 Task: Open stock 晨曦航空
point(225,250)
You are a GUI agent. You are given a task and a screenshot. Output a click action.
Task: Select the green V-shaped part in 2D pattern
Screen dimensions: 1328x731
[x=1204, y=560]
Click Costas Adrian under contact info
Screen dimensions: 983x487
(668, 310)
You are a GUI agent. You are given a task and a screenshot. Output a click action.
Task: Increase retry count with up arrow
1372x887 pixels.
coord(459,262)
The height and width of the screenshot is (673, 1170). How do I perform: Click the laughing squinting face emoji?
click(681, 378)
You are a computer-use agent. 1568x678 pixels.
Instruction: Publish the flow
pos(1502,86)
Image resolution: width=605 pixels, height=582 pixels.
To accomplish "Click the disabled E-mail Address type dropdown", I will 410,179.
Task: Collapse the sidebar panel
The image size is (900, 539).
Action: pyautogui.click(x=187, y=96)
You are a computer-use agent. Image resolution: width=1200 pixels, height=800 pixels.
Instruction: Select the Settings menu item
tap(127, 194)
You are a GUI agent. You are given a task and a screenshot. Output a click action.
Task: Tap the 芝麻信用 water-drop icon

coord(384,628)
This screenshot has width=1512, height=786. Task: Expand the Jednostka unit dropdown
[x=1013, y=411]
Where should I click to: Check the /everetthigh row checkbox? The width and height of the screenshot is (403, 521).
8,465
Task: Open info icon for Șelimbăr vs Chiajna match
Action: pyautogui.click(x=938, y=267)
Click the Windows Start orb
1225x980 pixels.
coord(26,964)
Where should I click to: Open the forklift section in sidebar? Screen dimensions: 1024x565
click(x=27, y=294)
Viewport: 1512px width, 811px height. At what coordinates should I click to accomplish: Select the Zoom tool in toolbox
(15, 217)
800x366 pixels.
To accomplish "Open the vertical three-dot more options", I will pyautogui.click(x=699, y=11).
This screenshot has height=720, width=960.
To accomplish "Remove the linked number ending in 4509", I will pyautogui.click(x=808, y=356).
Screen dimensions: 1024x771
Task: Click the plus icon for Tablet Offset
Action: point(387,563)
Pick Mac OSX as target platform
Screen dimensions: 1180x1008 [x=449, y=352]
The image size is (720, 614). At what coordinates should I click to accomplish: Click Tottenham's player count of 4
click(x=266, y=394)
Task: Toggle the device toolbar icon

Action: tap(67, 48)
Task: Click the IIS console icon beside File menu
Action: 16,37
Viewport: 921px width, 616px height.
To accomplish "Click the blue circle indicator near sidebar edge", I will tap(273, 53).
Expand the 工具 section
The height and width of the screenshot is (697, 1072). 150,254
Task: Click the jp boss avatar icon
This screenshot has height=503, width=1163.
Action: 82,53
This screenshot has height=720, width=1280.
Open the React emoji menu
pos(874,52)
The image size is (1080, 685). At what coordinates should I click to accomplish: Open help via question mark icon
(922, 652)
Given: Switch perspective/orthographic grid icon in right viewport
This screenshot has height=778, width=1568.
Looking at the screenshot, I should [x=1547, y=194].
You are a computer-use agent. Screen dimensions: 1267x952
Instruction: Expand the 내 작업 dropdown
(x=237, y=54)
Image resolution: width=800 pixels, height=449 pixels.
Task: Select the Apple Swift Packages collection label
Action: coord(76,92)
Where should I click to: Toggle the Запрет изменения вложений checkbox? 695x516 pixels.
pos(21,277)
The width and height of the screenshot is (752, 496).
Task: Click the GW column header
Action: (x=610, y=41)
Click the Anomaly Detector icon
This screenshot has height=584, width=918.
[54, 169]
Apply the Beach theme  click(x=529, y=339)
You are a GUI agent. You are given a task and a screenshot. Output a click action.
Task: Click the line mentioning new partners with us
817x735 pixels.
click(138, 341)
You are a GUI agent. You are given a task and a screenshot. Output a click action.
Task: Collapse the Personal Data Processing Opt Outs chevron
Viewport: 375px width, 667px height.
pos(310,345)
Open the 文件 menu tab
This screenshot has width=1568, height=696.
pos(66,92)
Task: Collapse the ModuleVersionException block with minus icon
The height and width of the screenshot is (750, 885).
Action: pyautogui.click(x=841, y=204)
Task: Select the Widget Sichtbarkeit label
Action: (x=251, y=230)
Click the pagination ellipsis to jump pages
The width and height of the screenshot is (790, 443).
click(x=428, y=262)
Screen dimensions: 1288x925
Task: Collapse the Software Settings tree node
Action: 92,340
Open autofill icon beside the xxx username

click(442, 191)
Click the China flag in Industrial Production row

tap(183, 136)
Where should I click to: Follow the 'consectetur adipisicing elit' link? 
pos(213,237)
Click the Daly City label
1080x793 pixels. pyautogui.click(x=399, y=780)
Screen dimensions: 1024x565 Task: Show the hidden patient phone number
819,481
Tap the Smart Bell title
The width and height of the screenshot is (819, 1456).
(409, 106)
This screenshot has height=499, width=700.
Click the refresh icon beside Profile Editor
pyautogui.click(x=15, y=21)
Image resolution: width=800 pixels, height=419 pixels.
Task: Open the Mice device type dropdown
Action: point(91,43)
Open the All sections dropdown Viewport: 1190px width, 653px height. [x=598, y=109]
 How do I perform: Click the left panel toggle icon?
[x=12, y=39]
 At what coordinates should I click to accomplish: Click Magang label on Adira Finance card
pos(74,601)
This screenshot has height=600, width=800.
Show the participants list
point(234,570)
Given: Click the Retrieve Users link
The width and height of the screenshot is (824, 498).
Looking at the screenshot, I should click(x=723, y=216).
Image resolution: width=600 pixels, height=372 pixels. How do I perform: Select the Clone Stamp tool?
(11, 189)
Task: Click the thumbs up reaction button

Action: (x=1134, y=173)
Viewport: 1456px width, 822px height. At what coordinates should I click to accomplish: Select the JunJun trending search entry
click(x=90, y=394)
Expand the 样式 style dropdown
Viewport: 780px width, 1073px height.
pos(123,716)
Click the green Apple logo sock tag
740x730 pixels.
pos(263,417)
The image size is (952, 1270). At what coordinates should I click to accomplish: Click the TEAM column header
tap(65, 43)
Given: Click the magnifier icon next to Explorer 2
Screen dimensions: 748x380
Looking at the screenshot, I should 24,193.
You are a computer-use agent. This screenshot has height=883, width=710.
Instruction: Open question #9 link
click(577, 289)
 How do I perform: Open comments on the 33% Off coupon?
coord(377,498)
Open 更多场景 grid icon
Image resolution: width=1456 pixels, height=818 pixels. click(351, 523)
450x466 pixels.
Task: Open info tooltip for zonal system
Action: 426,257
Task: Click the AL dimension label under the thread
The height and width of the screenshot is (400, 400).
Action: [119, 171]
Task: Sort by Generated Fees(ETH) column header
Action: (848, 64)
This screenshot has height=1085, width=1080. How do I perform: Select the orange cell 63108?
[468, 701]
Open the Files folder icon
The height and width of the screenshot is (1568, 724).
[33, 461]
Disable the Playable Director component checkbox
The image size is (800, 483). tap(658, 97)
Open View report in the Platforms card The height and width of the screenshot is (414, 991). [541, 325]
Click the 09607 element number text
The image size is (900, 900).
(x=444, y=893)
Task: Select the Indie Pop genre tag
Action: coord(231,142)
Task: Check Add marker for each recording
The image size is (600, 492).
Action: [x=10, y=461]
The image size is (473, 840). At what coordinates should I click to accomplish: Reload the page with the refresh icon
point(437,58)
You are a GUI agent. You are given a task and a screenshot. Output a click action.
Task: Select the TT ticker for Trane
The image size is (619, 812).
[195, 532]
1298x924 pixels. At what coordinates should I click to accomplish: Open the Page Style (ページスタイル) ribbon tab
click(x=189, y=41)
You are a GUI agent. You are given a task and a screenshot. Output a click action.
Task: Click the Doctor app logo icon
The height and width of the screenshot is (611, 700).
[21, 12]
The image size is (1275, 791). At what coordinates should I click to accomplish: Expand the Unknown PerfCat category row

##########

TASK DESCRIPTION> Transcribe the listing so that each line matches exactly.

OUTPUT FOR THIS EXERCISE>
 Task: Open stock 晨曦航空
point(225,250)
You are a GUI agent. You are given a task and a screenshot. Output a click action.
Task: Select the green V-shaped part in 2D pattern
Screen dimensions: 1328x731
[x=1204, y=560]
Click Costas Adrian under contact info
Screen dimensions: 983x487
(668, 310)
You are a GUI agent. You are given a task and a screenshot. Output a click action.
Task: Increase retry count with up arrow
1372x887 pixels.
coord(459,262)
The height and width of the screenshot is (673, 1170). How do I perform: Click the laughing squinting face emoji?
click(681, 378)
You are a computer-use agent. 1568x678 pixels.
Instruction: Publish the flow
pos(1502,86)
Image resolution: width=605 pixels, height=582 pixels.
To accomplish "Click the disabled E-mail Address type dropdown", I will 410,179.
Task: Collapse the sidebar panel
The image size is (900, 539).
Action: pyautogui.click(x=187, y=96)
You are a computer-use agent. Image resolution: width=1200 pixels, height=800 pixels.
Instruction: Select the Settings menu item
tap(127, 194)
You are a GUI agent. You are given a task and a screenshot. Output a click action.
Task: Tap the 芝麻信用 water-drop icon

coord(384,628)
This screenshot has width=1512, height=786. Task: Expand the Jednostka unit dropdown
[x=1013, y=411]
Where should I click to: Check the /everetthigh row checkbox? The width and height of the screenshot is (403, 521).
8,465
Task: Open info icon for Șelimbăr vs Chiajna match
Action: pyautogui.click(x=938, y=267)
Click the Windows Start orb
1225x980 pixels.
coord(26,964)
Where should I click to: Open the forklift section in sidebar? Screen dimensions: 1024x565
click(x=27, y=294)
Viewport: 1512px width, 811px height. At what coordinates should I click to accomplish: Select the Zoom tool in toolbox
(15, 217)
800x366 pixels.
To accomplish "Open the vertical three-dot more options", I will pyautogui.click(x=699, y=11).
This screenshot has height=720, width=960.
To accomplish "Remove the linked number ending in 4509", I will pyautogui.click(x=808, y=356).
Screen dimensions: 1024x771
Task: Click the plus icon for Tablet Offset
Action: point(387,563)
Pick Mac OSX as target platform
Screen dimensions: 1180x1008 [x=449, y=352]
The image size is (720, 614). At what coordinates should I click to accomplish: Click Tottenham's player count of 4
click(x=266, y=394)
Task: Toggle the device toolbar icon

Action: tap(67, 48)
Task: Click the IIS console icon beside File menu
Action: 16,37
Viewport: 921px width, 616px height.
To accomplish "Click the blue circle indicator near sidebar edge", I will tap(273, 53).
Expand the 工具 section
The height and width of the screenshot is (697, 1072). 150,254
Task: Click the jp boss avatar icon
This screenshot has height=503, width=1163.
Action: 82,53
This screenshot has height=720, width=1280.
Open the React emoji menu
pos(874,52)
The image size is (1080, 685). At what coordinates should I click to accomplish: Open help via question mark icon
(922, 652)
Given: Switch perspective/orthographic grid icon in right viewport
This screenshot has height=778, width=1568.
Looking at the screenshot, I should [x=1547, y=194].
You are a computer-use agent. Screen dimensions: 1267x952
Instruction: Expand the 내 작업 dropdown
(x=237, y=54)
Image resolution: width=800 pixels, height=449 pixels.
Task: Select the Apple Swift Packages collection label
Action: coord(76,92)
Where should I click to: Toggle the Запрет изменения вложений checkbox? 695x516 pixels.
pos(21,277)
The width and height of the screenshot is (752, 496).
Task: Click the GW column header
Action: (x=610, y=41)
Click the Anomaly Detector icon
This screenshot has height=584, width=918.
[54, 169]
Apply the Beach theme  click(x=529, y=339)
You are a GUI agent. You are given a task and a screenshot. Output a click action.
Task: Click the line mentioning new partners with us
817x735 pixels.
click(138, 341)
You are a GUI agent. You are given a task and a screenshot. Output a click action.
Task: Collapse the Personal Data Processing Opt Outs chevron
Viewport: 375px width, 667px height.
pos(310,345)
Open the 文件 menu tab
This screenshot has width=1568, height=696.
pos(66,92)
Task: Collapse the ModuleVersionException block with minus icon
The height and width of the screenshot is (750, 885).
Action: pyautogui.click(x=841, y=204)
Task: Select the Widget Sichtbarkeit label
Action: (x=251, y=230)
Click the pagination ellipsis to jump pages
The width and height of the screenshot is (790, 443).
click(x=428, y=262)
Screen dimensions: 1288x925
Task: Collapse the Software Settings tree node
Action: 92,340
Open autofill icon beside the xxx username

click(442, 191)
Click the China flag in Industrial Production row

tap(183, 136)
Where should I click to: Follow the 'consectetur adipisicing elit' link? 
pos(213,237)
Click the Daly City label
1080x793 pixels. pyautogui.click(x=399, y=780)
Screen dimensions: 1024x565 Task: Show the hidden patient phone number
819,481
Tap the Smart Bell title
The width and height of the screenshot is (819, 1456).
(409, 106)
This screenshot has height=499, width=700.
Click the refresh icon beside Profile Editor
pyautogui.click(x=15, y=21)
Image resolution: width=800 pixels, height=419 pixels.
Task: Open the Mice device type dropdown
Action: point(91,43)
Open the All sections dropdown Viewport: 1190px width, 653px height. [x=598, y=109]
 How do I perform: Click the left panel toggle icon?
[x=12, y=39]
 At what coordinates should I click to accomplish: Click Magang label on Adira Finance card
pos(74,601)
This screenshot has height=600, width=800.
Show the participants list
point(234,570)
Given: Click the Retrieve Users link
The width and height of the screenshot is (824, 498).
Looking at the screenshot, I should click(x=723, y=216).
Image resolution: width=600 pixels, height=372 pixels. How do I perform: Select the Clone Stamp tool?
(11, 189)
Task: Click the thumbs up reaction button

Action: (x=1134, y=173)
Viewport: 1456px width, 822px height. At what coordinates should I click to accomplish: Select the JunJun trending search entry
click(x=90, y=394)
Expand the 样式 style dropdown
Viewport: 780px width, 1073px height.
pos(123,716)
Click the green Apple logo sock tag
740x730 pixels.
pos(263,417)
The image size is (952, 1270). At what coordinates should I click to accomplish: Click the TEAM column header
tap(65, 43)
Given: Click the magnifier icon next to Explorer 2
Screen dimensions: 748x380
Looking at the screenshot, I should 24,193.
You are a computer-use agent. This screenshot has height=883, width=710.
Instruction: Open question #9 link
click(577, 289)
 How do I perform: Open comments on the 33% Off coupon?
coord(377,498)
Open 更多场景 grid icon
Image resolution: width=1456 pixels, height=818 pixels. click(351, 523)
450x466 pixels.
Task: Open info tooltip for zonal system
Action: 426,257
Task: Click the AL dimension label under the thread
The height and width of the screenshot is (400, 400).
Action: [119, 171]
Task: Sort by Generated Fees(ETH) column header
Action: (848, 64)
This screenshot has height=1085, width=1080. How do I perform: Select the orange cell 63108?
[468, 701]
Open the Files folder icon
The height and width of the screenshot is (1568, 724).
[33, 461]
Disable the Playable Director component checkbox
The image size is (800, 483). tap(658, 97)
Open View report in the Platforms card The height and width of the screenshot is (414, 991). [541, 325]
Click the 09607 element number text
The image size is (900, 900).
(x=444, y=893)
Task: Select the Indie Pop genre tag
Action: coord(231,142)
Task: Check Add marker for each recording
The image size is (600, 492).
Action: [x=10, y=461]
The image size is (473, 840). At what coordinates should I click to accomplish: Reload the page with the refresh icon
point(437,58)
You are a GUI agent. You are given a task and a screenshot. Output a click action.
Task: Select the TT ticker for Trane
The image size is (619, 812).
[195, 532]
1298x924 pixels. At what coordinates should I click to accomplish: Open the Page Style (ページスタイル) ribbon tab
click(x=189, y=41)
You are a GUI agent. You are given a task and a screenshot. Output a click action.
Task: Click the Doctor app logo icon
The height and width of the screenshot is (611, 700).
[21, 12]
The image size is (1275, 791). At what coordinates should I click to accomplish: Expand the Unknown PerfCat category row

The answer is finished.